When FreeBSD sees no carrier, getty should not have completed its open on the communications port. According to the setup described in my opening post, getty was opening the communications port regardless of carrier when the system is brought up. However; once there is a carrier signal applied, then it behaves correctly to my understanding.

I have found out where my problem was. Here is what I did:

I took two DB9 Male-Female connectors and removed all pins except receive, transmit, and ground. I connected the two connectors to each end of my null modem cable. The end result is a null modem cable that will only use these three lines.

I installed FreeBSD on an actual machine with a serial port (instead of using FreeBSD on VM Virtual Box with a usb-serial dongle). I connected my modified null modem cable to the FreeBSD machine and the other end to a PC.

Executing ps -ax on the above FreeBSD machine resulted in the following:

749 ?? S 0:00.01 /usr/libexxec/getty std.300 ttyu0

This is the correct behaviour to my understanding.

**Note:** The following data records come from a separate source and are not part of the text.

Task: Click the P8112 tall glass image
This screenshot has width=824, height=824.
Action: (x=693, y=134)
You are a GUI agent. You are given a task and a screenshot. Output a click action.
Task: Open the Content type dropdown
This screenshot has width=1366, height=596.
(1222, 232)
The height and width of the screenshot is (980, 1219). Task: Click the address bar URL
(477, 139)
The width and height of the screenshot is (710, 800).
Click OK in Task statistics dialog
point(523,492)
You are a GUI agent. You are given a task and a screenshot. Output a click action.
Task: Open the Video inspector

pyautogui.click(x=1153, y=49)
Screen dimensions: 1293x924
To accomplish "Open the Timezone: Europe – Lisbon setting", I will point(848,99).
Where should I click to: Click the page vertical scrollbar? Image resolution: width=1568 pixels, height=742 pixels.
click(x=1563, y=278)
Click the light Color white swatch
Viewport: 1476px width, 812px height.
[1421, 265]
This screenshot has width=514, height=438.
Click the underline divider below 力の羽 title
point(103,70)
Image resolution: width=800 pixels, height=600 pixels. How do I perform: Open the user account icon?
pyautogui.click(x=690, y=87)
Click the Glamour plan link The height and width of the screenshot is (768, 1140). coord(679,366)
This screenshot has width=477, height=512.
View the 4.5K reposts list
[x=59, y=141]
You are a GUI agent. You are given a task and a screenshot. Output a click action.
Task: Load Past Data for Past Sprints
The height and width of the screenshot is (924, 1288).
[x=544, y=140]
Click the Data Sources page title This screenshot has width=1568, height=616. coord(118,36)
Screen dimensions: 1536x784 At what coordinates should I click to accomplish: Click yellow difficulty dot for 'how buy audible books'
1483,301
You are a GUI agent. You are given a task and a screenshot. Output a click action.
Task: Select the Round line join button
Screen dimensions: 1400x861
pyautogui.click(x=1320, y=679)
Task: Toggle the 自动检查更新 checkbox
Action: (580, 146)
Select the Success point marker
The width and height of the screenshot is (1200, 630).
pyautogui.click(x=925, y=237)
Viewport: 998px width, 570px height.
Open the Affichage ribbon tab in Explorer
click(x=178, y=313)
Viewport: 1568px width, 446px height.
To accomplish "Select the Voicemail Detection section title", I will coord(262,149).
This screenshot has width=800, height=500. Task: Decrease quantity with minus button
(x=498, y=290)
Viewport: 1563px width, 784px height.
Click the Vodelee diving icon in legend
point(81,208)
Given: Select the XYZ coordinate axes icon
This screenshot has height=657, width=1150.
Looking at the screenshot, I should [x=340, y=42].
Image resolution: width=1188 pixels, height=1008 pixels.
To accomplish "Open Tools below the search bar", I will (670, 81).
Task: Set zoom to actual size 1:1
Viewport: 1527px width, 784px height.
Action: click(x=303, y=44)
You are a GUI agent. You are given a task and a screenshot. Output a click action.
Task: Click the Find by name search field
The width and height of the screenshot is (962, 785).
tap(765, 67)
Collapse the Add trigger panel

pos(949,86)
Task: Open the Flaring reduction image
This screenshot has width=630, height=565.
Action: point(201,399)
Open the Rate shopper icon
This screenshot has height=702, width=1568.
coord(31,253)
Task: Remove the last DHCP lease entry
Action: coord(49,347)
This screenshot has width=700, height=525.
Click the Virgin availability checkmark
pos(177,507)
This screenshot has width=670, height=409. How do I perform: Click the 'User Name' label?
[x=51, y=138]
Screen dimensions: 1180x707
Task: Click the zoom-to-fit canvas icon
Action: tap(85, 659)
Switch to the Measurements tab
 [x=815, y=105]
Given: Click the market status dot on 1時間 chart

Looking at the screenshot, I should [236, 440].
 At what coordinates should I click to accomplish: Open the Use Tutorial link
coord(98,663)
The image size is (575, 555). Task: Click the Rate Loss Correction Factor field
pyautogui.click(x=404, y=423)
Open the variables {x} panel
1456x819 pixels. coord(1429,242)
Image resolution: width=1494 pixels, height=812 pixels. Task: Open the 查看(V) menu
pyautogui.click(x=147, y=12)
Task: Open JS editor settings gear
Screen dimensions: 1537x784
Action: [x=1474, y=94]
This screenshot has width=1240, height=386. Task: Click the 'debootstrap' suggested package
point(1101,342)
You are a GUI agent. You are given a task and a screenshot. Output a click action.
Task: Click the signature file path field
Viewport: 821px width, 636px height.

Using the modified cable on the virtual FreeBSD machine connected to a PC and executing ps -ax resulted in the following:

683 u0 Ss+ 0:00.06 /usr/libexec/getty std.300 ttyu0

Conclusion:

On the virtual FreeBSD machine which had a usb serial dongle, getty opens the communication port on system startup which it should not do to my understanding. On a real system it performs as indicated in the documentation.